Operai, fratelli miei, siete voi disposti ad accettare una gerarchia di capi padroni nella proprietà comune, padroni dello spirito per mezzo d’una educazione esclusiva, padroni dei corpi per mezzo della determinazione dell’opera, della capacità, dei bisogni? Non è tutto questo il rinnovamento dell’antica schiavitù? Non sarebbero quei capi trascinati dalla teoria d’interesse che rappresenterebbero, e sedotti dall’immenso potere concentrato nelle loro mani, fondatori della dittatura ereditaria delle antiche caste?

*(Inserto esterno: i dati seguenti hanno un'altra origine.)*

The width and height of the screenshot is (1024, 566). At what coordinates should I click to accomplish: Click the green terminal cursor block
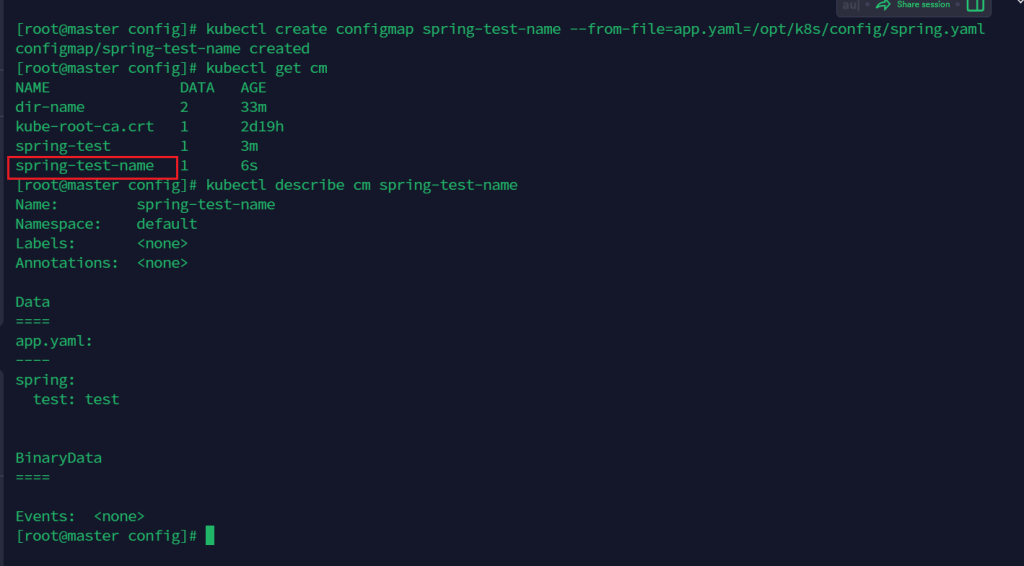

No; il Comunismo non conquista l’uguaglianza fra i lavoratori: non aumenta la produzione — ch’è la grande necessità dell’oggi — perché fatta sicura la vita, la natura umana, come s’incontra nei più, è soddisfatta, e l’incentivo a un accrescimento di produzione da diffondersi su tutti i membri della società diventa così piccolo che non basta a scuotere le facoltà; non migliora i prodotti; non conforta il progresso nelle invenzioni; non sarà mai aiutata dalla incerta, ignara direzione collettiva dell’ordinamento.
Ai mali che affaticano i figli del popolo, il Comunismo non ha che un rimedio per proteggerli dalla fame. Or non può farsi questo, non può assicurarsi il diritto alla vita ed al lavoro dell’operaio senza sovvertire tutto quanto l’ordine sociale, senza isterilire la produzione, senza inceppare il progresso, senza cancellare la libertà dell’individuo e incatenarlo, in un ordinamento soldatesco tirannico?